QUEUE_CONNECTION=rabbitmq
RABBITMQ_HOST=127.0.0.1
RABBITMQ_PORT=5672
RABBITMQ_USER=guest
RABBITMQ_PASSWORD=guest
RABBITMQ_VHOST=/
RABBITMQ_QUEUE=default

Creating and Dispatching Jobs

php artisan make:job ProcessPayment

Edit app/Jobs/ProcessPayment.php



namespace App\Jobs;

use Illuminate\Bus\Queueable;
use Illuminate\Contracts\Queue\ShouldBeUnique; 
use Illuminate\Contracts\Queue\ShouldBeQueued;
use Illuminate\Foundation\Bus\Dispatchable;
use Illuminate\Queue\InteractsWithQueue;
use Illuminate\Queue\SerializesModels;
use App\Models\Order;
use App\Models\Inventory;
use App\Services\PaymentService;
use App\Exceptions\PaymentFailedException;
use Illuminate\Support\Facades\DB;
use Illuminate\Support\Facades\Log;

class ProcessPayment implements ShouldBeQueued
{
    use Dispatchable, InteractsWithQueue, Queueable, SerializesModels;

    public $tries = 3; // The maximum number of times this job will be attempted
    public $backoff = [10, 30, 60]; // The delay in seconds before retrying the job after a failure, increasing with each attempt

    protected $paymentService;

    // Constructor to inject the PaymentService dependency
    public function __construct(PaymentService $paymentService)
    {
        $this->paymentService = $paymentService;
    }

    // This method contains the main logic to process the payment
    public function handle()
    {
        try {
            // Step 1: Process the payment using the injected PaymentService
            $paymentSuccess = $this->paymentService->process();

            // If the payment was not successful, throw a specific exception
            if (!$paymentSuccess) {
                throw new PaymentFailedException('Payment processing failed.');
            }

            // Step 2 & 3: Create the order and deduct inventory within a database transaction to ensure data consistency
            DB::transaction(function () {
                // Check if an order with the same criteria already exists to ensure idempotency
                $order = Order::firstOrCreate([
                    'user_id' => 1,
                    // Add other unique criteria for identifying existing orders
                ], [
                    'status' => 'paid',
                    'total' => 100.00,
                ]);

                // Deduct the item quantity from the inventory (consider using optimistic/pessimistic locking for concurrency)
                Inventory::where('product_id', 1)->decrement('quantity', 1);
            });

        } catch (PaymentFailedException $e) {
            // Specific handling for payment failures
            Log::warning('Payment failure while processing order: ' . $e->getMessage());
            throw $e; // Re-throw the exception to trigger the retry mechanism
        } catch (Exception $e) {
            // Handling for unexpected errors
            Log::error('Unexpected error while processing order: ' . $e->getMessage(), ['trace' => $e->getTraceAsString()]);
            throw $e; // Re-throw the exception to trigger the retry mechanism
        }
    }

    // This method is executed if the job fails after all retry attempts
    public function failed(Exception $exception)
    {
        // Logic to be executed when the job completely fails
        Log::critical('Critical failure while processing order after multiple retries: ' . $exception->getMessage(), ['trace' => $exception->getTraceAsString()]);
        // Consider sending notifications to support teams or implementing other failure handling strategies
    }
}

Dispatching a Job

use App\Jobs\ProcessPayment;

ProcessPayment::dispatch();

Running the worker

php artisan queue:work rabbitmq

Conclusion

By integrating RabbitMQ with Laravel queues, you can significantly enhance your application's performance by offloading time-consuming tasks to background processing.
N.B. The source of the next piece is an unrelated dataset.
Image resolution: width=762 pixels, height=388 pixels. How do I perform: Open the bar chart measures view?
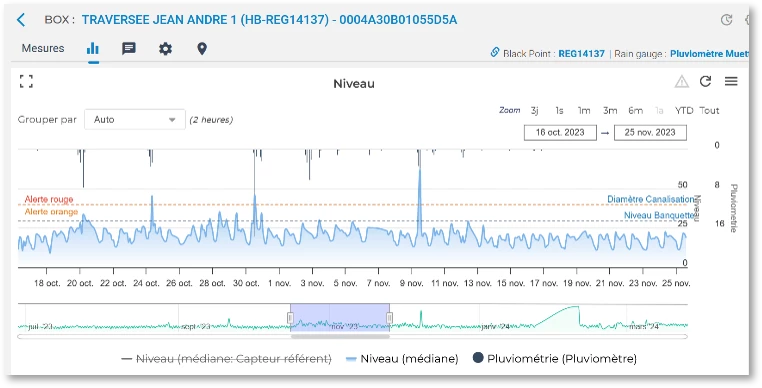pos(93,49)
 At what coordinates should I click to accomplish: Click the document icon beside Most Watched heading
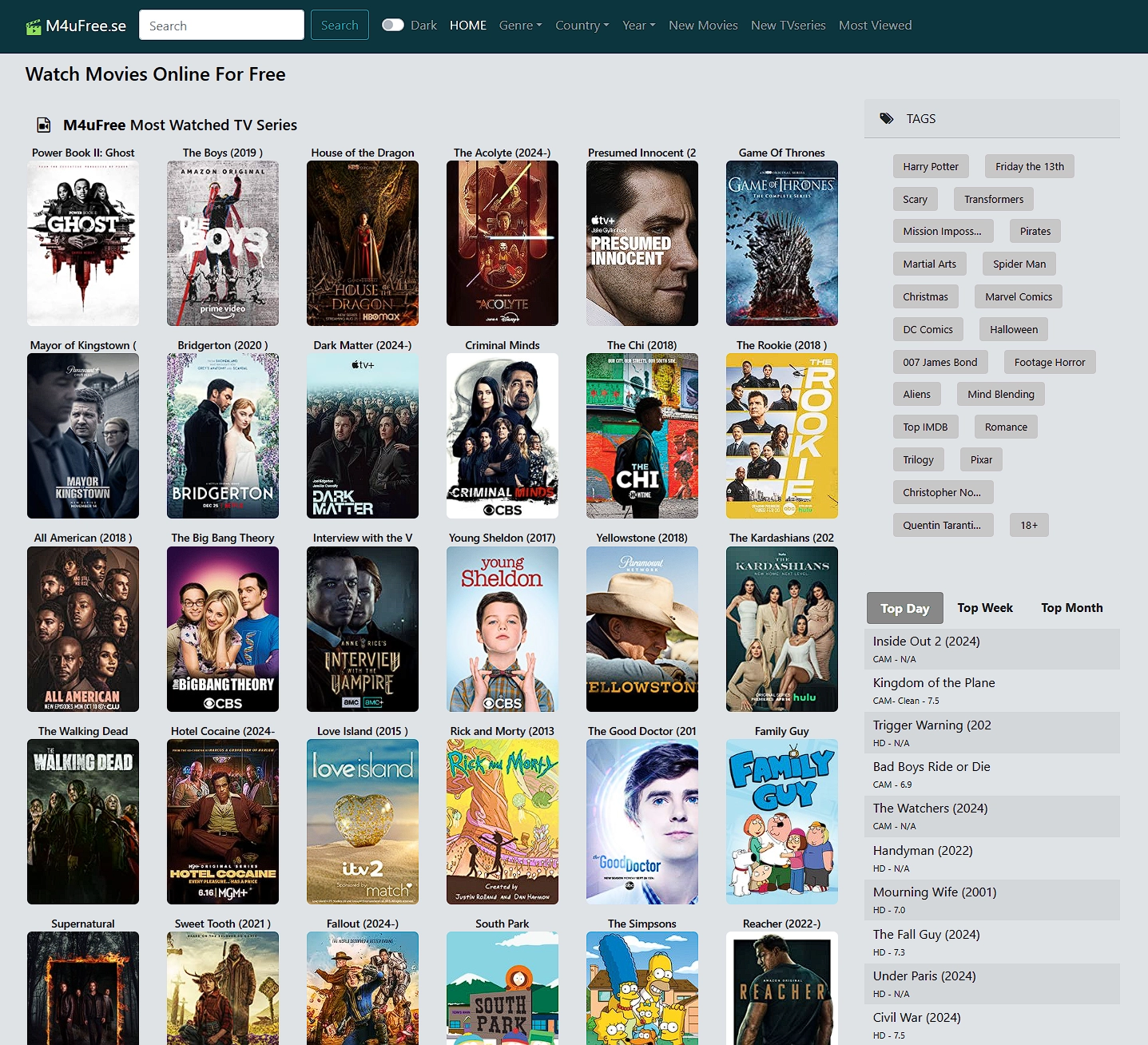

This results in a more responsive user experience and improved system scalability.

With features like automatic retries and message durability, RabbitMQ ensures that tasks are processed reliably even in case of failures. Using Laravel's queue system with RabbitMQ allows you to build robust and efficient workflows, making it an excellent choice for large-scale applications requiring asynchronous processing.